Тетушка Джейн, жена дяди Генри, нравилась ему даже больше, чем тетушка Аннетт. Дядя Генри водил его в выставочный комплекс «Кристал-Пэлас», дядя Дик — в цирк Хенглера. С приятелем из Стоунхерста они ходили в зоопарк и видели, как тюлени целовали смотрителя. Особый восторг, писал он матери, вызвало посещение Музея восковых фигур мадам Тюссо.
«Мне понравилась, — сообщал он, — комната ужасов и фигуры убийц».
Интересно заметить, что Музей мадам Тюссо в то время и на протяжении десяти лет после этого находился на улице Бейкер-стрит.
Когда Артур вернулся в Стоунхерст и впереди маячили вступительные экзамены в вуз, он согревал себя одним секретом. Его главное честолюбивое желание, которое он связывал с поездкой в Лондон, было выполнено. И никто об этом не знал, ни одна душа. Хотя сердце его было преисполнено чувства благодарности к своим по-королевски гостеприимным теткам и дядьям, он бы скорее умер, чем сказал им об этом. Это показалось бы глупостью и ребячеством; этого не поняла бы даже Мадам. Но теперь он осуществил свою мечту. Она состояла в том, чтобы посетить Вестминстерское аббатство и постоять у надгробного камня Маколея.
Потом его настроение переменилось. Его стали мучить угрызения совести, потому что, пока он развлекался в Лондоне, его мать экономила каждые пол пенса и обходилась дома без самого необходимого. В 1873 году у нее родился еще один малыш, Иннес, о котором надо было заботиться. Считая это делом деликатным, Артур отправил ей поздравительное письмо на французском языке.
В тот последний год своего пребывания в Стоунхерсте ему меньше всего хотелось работать, пока его не начала настойчиво преследовать мысль о необходимости сдавать вступительные экзамены. Это была трудная задача: английский язык, английская история, французский, латинская и греческая грамматика, книга Гомера, «О заговоре Катилины» Саллюстия, естественная философия, химия, любой французский автор, алгебра, арифметика, Евклид. Если выдержишь эти экзамены, тебя автоматически отправляют сдавать вступительные в Лондонский университет. Но если провалишься хотя бы по одному предмету, значит, ты провалил все.
Эта стена начинала казаться все более непреодолимой по мере того, как весна 1875 года приближалась к лету. «Думаю, если бы я поехал на экзамены в Лондон, я бы достаточно легко сдал их, — писал он. — Страшнее всего эти ужасные испытания здесь».

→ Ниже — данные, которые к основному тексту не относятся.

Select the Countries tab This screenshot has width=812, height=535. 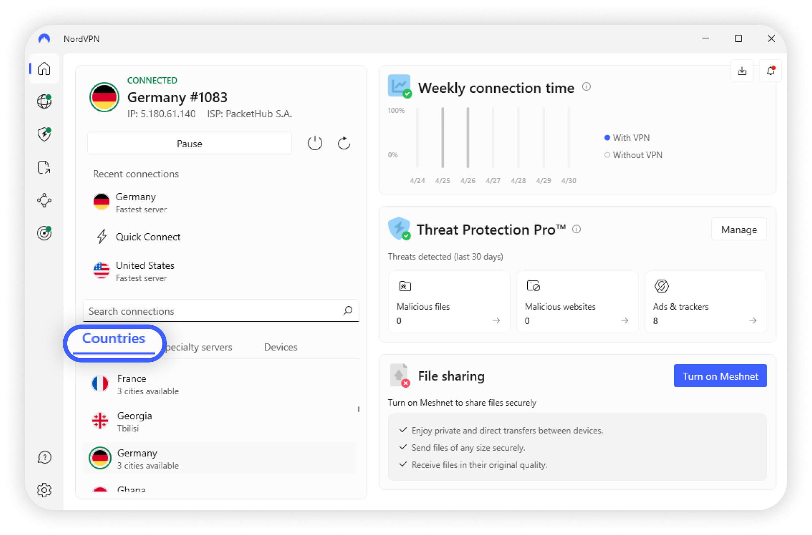(114, 339)
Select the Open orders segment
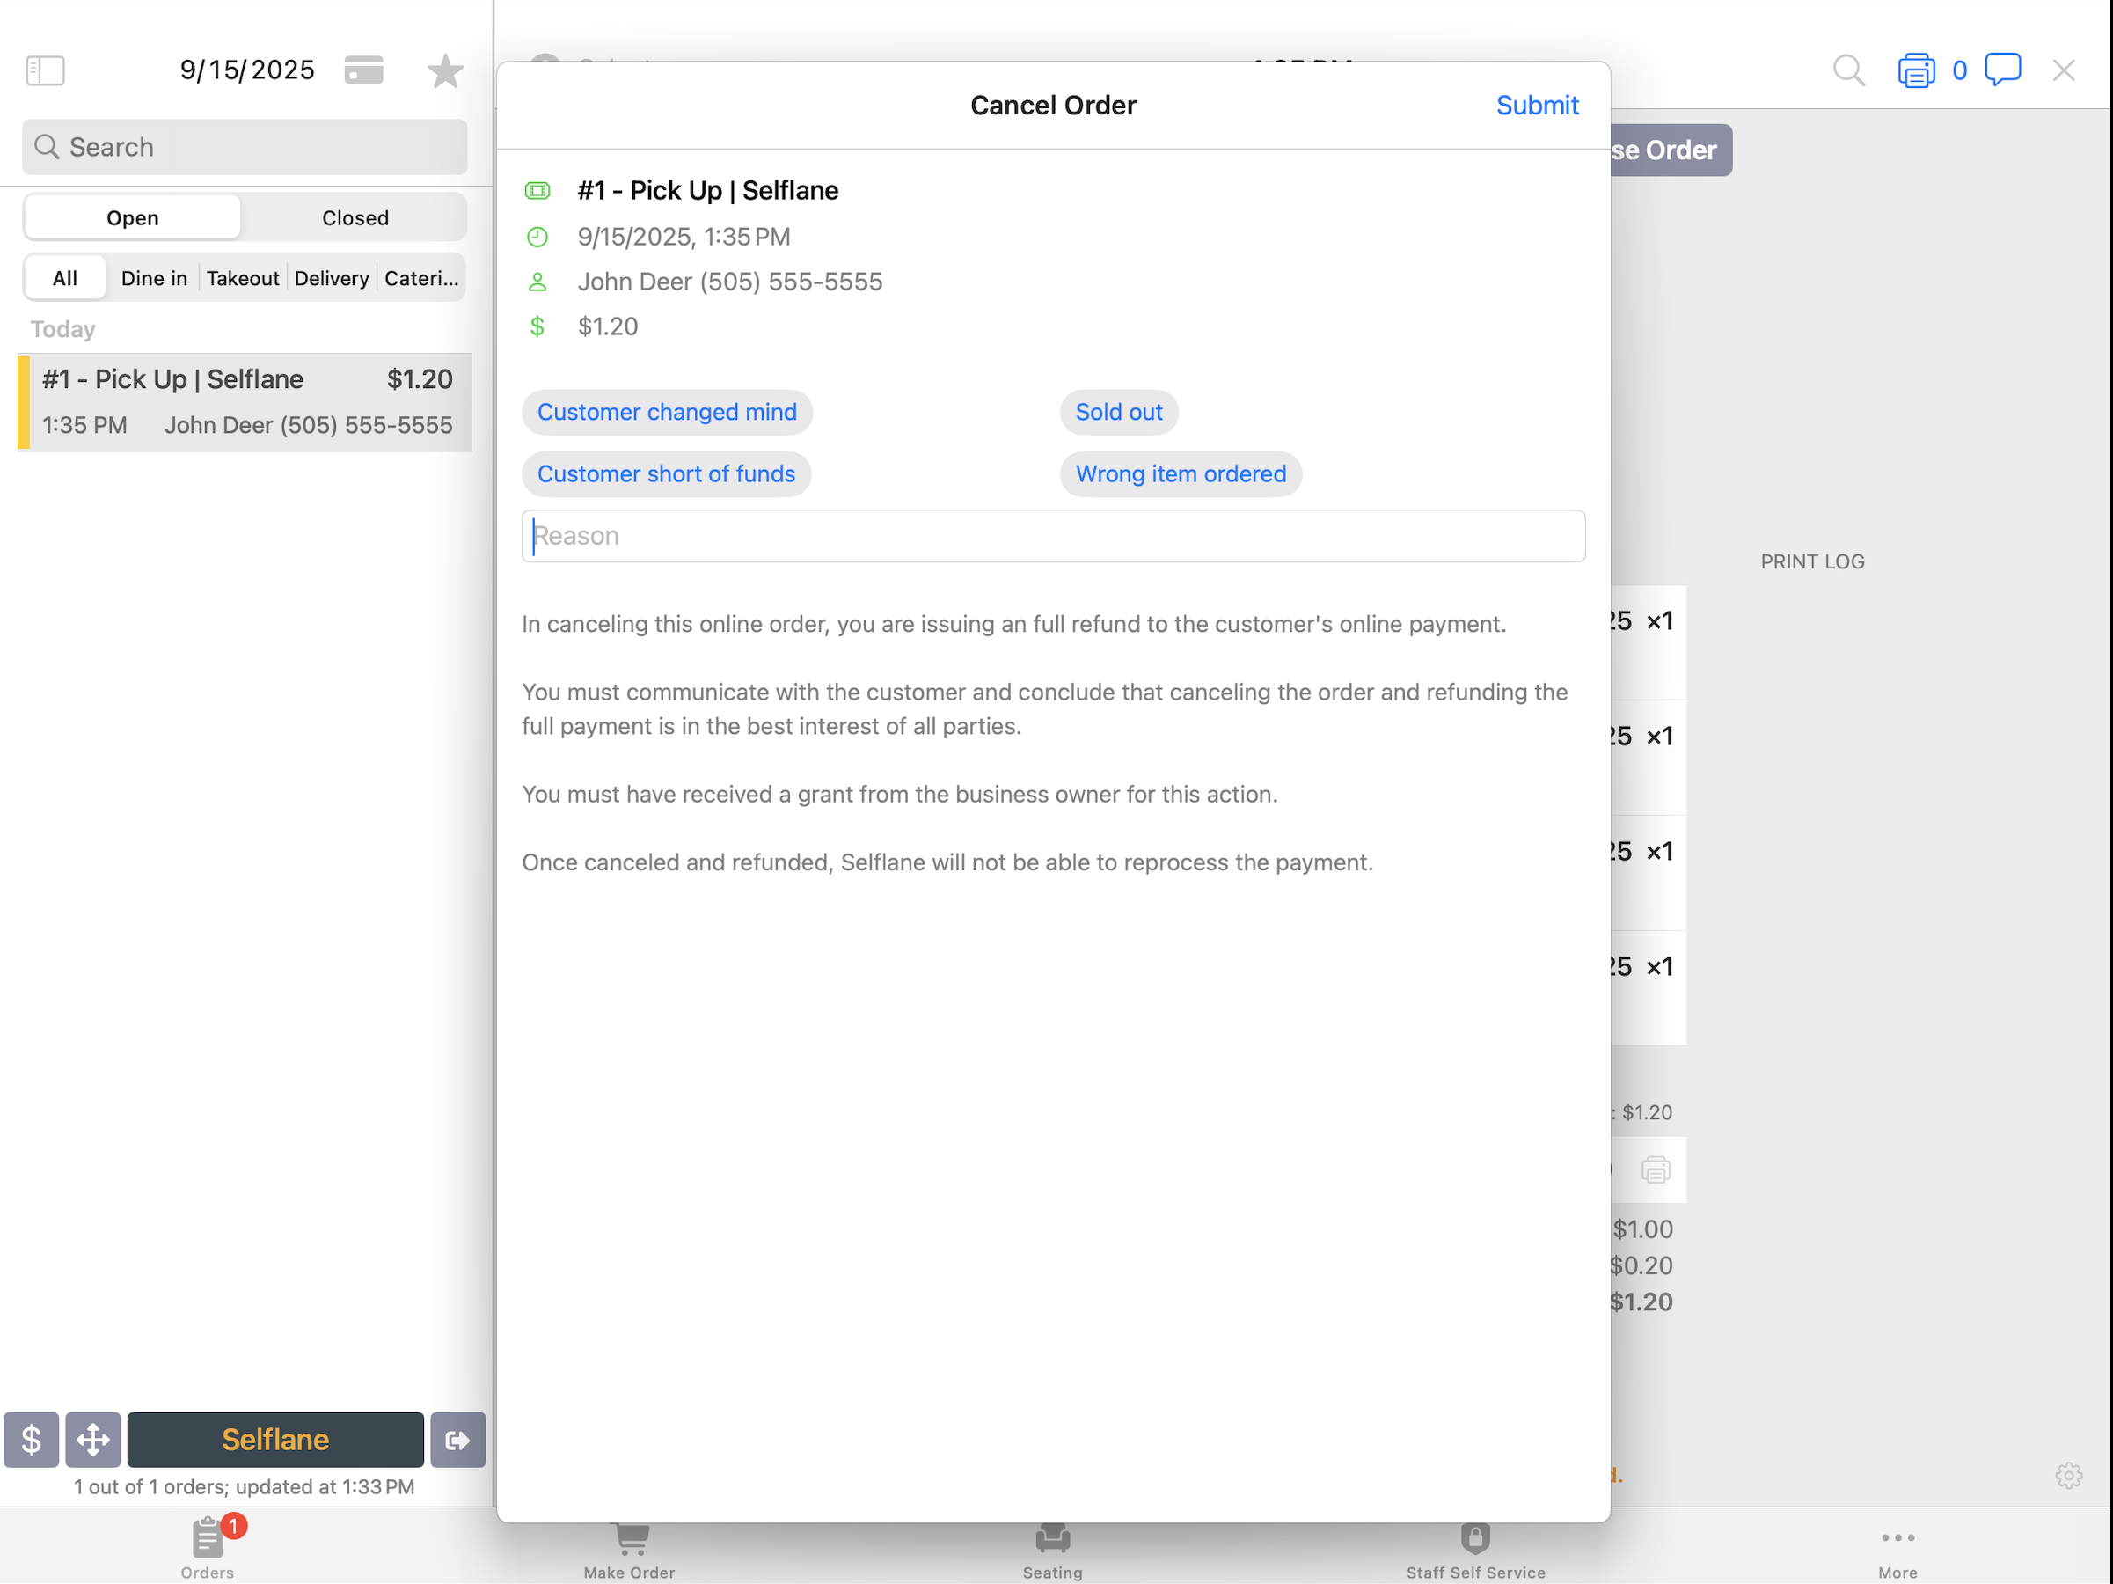2113x1584 pixels. point(132,218)
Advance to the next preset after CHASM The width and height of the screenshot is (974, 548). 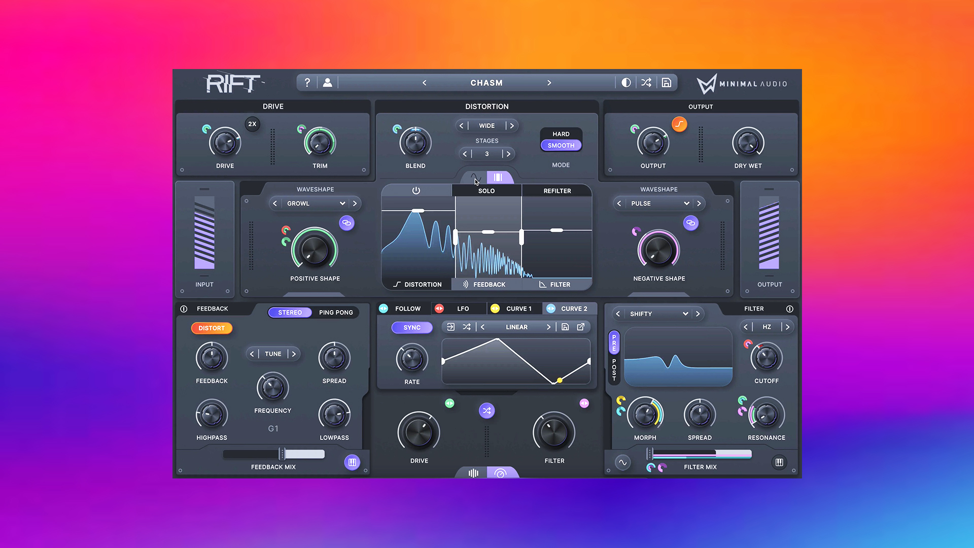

Несомненно, то, чего он боялся, — это мошенничества со стороны преподавателей. Когда в прошлом году он проявил значительный талант к писанию стихов, а в этом году редактировал школьный журнал, ему показалось, что духовные отцы были изумлены тем, что у него вообще есть какие-то таланты. Дело в том, думал он, что они его не уважают и не любят.
Но здесь он ошибался, как видно из переписки между отцами-иезуитами и его матерью. Им было известно ужасное упрямство мальчика. Самые меньшие подозрения могло вызвать то, что его запугивают и он намеренно нарушал правила, чтобы заслужить самое суровое наказание и показать, что после этого по-прежнему может смотреть им в глаза. Но он нравился учителям, которые глубоко уважали его способности. В самом деле, они уже определили его в немецкий класс герра Баумгартена со специальной платой за обучение, так как это был класс повышенного уровня, созданный в рамках задуманного ими проекта.